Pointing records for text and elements
※

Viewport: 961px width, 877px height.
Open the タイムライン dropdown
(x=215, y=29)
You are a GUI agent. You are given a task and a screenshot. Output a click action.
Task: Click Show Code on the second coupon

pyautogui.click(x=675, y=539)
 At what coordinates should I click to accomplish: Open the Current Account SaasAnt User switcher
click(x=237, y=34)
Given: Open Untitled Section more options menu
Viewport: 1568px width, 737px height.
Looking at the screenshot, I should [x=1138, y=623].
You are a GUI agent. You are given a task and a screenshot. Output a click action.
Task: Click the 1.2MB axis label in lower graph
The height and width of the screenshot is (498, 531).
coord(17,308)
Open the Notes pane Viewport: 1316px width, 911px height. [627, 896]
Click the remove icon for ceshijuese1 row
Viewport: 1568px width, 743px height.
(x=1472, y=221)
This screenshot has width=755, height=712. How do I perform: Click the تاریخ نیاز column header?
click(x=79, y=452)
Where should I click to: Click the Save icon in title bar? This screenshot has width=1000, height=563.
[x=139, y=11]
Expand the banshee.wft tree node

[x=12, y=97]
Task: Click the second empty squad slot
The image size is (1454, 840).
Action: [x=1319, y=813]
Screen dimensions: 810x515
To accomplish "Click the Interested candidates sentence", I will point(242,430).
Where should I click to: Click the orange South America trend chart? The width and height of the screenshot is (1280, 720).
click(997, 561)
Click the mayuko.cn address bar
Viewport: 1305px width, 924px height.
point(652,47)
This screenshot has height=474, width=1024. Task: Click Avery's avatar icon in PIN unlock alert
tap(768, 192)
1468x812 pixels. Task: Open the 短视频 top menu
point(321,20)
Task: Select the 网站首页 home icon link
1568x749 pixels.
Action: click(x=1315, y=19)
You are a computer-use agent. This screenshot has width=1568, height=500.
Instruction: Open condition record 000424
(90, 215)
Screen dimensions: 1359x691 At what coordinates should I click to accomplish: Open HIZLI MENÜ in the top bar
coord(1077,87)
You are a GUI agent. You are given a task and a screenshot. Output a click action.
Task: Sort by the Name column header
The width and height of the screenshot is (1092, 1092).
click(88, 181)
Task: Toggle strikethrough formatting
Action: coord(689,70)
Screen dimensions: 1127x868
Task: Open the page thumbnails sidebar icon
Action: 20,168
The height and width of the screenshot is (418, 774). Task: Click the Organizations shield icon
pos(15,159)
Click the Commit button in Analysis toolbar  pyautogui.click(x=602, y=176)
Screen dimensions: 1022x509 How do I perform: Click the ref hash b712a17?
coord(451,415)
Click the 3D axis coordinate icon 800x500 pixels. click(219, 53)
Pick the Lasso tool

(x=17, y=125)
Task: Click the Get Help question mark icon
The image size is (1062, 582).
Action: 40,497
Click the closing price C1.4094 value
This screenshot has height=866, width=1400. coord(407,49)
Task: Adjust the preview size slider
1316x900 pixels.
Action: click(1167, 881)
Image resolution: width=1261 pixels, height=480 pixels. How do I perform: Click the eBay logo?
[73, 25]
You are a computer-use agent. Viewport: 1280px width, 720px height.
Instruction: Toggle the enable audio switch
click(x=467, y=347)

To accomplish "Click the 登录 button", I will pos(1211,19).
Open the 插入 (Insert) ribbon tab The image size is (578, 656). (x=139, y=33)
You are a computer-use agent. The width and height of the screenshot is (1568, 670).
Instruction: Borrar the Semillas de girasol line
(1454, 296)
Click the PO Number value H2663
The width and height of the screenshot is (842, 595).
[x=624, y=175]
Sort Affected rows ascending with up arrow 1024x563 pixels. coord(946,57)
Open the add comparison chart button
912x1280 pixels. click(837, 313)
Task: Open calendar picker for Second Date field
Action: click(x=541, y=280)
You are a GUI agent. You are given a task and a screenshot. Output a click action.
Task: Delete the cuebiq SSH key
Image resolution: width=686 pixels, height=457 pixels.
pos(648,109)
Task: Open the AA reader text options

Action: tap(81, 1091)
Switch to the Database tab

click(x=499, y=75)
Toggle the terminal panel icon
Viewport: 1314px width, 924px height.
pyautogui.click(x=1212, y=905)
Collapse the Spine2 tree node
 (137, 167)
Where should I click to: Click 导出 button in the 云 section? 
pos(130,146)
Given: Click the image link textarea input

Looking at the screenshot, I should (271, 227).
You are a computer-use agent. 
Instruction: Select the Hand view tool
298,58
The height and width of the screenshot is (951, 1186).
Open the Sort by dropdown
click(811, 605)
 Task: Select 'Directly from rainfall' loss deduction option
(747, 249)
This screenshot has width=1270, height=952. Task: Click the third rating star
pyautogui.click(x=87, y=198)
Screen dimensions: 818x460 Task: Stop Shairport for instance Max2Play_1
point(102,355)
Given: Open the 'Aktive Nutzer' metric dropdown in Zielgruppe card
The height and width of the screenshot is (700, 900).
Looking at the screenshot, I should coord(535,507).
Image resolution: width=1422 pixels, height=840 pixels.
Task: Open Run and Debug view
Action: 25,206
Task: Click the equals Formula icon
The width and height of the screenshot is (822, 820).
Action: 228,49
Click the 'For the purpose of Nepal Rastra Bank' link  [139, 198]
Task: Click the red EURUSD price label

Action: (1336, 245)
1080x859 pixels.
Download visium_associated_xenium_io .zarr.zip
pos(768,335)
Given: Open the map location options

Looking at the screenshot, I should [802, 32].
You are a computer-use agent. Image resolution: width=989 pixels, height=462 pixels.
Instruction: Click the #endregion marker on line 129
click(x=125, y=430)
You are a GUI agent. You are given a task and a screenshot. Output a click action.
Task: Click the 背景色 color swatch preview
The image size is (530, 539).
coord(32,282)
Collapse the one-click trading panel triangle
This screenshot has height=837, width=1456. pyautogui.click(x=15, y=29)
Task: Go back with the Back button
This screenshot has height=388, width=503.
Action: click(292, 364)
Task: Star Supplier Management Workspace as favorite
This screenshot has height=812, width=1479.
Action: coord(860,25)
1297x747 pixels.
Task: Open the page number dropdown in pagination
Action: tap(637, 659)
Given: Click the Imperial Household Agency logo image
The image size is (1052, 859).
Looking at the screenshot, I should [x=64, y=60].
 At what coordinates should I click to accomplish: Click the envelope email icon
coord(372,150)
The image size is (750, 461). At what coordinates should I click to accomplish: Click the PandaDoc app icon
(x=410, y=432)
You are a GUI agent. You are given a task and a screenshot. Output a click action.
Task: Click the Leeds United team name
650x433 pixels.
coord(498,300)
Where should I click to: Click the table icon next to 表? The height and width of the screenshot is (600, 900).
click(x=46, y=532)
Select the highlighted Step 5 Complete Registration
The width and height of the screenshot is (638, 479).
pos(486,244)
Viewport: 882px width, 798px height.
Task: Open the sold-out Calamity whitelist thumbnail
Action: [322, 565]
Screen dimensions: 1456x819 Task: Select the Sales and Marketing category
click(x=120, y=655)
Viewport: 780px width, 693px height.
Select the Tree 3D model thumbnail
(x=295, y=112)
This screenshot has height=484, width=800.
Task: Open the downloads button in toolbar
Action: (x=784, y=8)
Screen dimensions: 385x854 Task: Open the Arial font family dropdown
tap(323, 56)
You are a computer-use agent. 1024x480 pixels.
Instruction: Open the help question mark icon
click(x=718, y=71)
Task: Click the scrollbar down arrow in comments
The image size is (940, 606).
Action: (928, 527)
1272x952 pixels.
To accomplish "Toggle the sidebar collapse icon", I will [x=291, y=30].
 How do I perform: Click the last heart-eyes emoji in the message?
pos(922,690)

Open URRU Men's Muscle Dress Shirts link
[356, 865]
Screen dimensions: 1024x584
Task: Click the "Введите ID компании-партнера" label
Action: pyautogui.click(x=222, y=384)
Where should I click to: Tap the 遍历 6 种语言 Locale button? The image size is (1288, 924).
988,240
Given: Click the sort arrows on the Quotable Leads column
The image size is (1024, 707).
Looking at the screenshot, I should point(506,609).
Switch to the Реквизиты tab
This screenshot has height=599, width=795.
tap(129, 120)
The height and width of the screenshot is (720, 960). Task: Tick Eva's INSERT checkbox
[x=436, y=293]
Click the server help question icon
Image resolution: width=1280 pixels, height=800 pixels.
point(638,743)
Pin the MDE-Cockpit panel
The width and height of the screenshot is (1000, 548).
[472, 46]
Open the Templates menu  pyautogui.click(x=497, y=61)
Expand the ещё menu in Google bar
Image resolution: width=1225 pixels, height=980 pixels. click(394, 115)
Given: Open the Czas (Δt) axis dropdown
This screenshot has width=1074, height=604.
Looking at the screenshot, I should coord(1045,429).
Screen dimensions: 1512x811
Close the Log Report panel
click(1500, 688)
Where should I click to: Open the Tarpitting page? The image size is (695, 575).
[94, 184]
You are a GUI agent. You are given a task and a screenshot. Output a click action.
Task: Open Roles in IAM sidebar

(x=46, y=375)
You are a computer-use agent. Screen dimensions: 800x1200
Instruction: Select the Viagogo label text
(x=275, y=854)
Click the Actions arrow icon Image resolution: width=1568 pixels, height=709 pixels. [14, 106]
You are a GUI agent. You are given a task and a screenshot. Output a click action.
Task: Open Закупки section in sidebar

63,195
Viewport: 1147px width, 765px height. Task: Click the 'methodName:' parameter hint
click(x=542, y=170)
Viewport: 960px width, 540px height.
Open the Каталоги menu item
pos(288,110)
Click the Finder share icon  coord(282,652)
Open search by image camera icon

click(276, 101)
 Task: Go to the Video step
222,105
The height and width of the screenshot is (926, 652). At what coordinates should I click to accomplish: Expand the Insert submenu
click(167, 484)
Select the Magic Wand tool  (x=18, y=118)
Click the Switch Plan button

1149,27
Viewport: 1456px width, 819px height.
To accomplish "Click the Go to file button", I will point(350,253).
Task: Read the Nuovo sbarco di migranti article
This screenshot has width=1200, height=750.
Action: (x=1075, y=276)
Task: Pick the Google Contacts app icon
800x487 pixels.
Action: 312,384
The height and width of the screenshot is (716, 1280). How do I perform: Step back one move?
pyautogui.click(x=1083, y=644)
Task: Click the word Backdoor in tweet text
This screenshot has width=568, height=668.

※

SET TASK
Reproduce verbatim every line from the one containing "Given: Open the map location options" down to the one containing "Action: tap(637, 659)", both included.

COMPLETE OUTPUT
Given: Open the map location options

Looking at the screenshot, I should [802, 32].
You are a computer-use agent. Image resolution: width=989 pixels, height=462 pixels.
Instruction: Click the #endregion marker on line 129
click(x=125, y=430)
You are a GUI agent. You are given a task and a screenshot. Output a click action.
Task: Click the 背景色 color swatch preview
The image size is (530, 539).
coord(32,282)
Collapse the one-click trading panel triangle
This screenshot has height=837, width=1456. pyautogui.click(x=15, y=29)
Task: Go back with the Back button
This screenshot has height=388, width=503.
Action: click(292, 364)
Task: Star Supplier Management Workspace as favorite
This screenshot has height=812, width=1479.
Action: coord(860,25)
1297x747 pixels.
Task: Open the page number dropdown in pagination
Action: tap(637, 659)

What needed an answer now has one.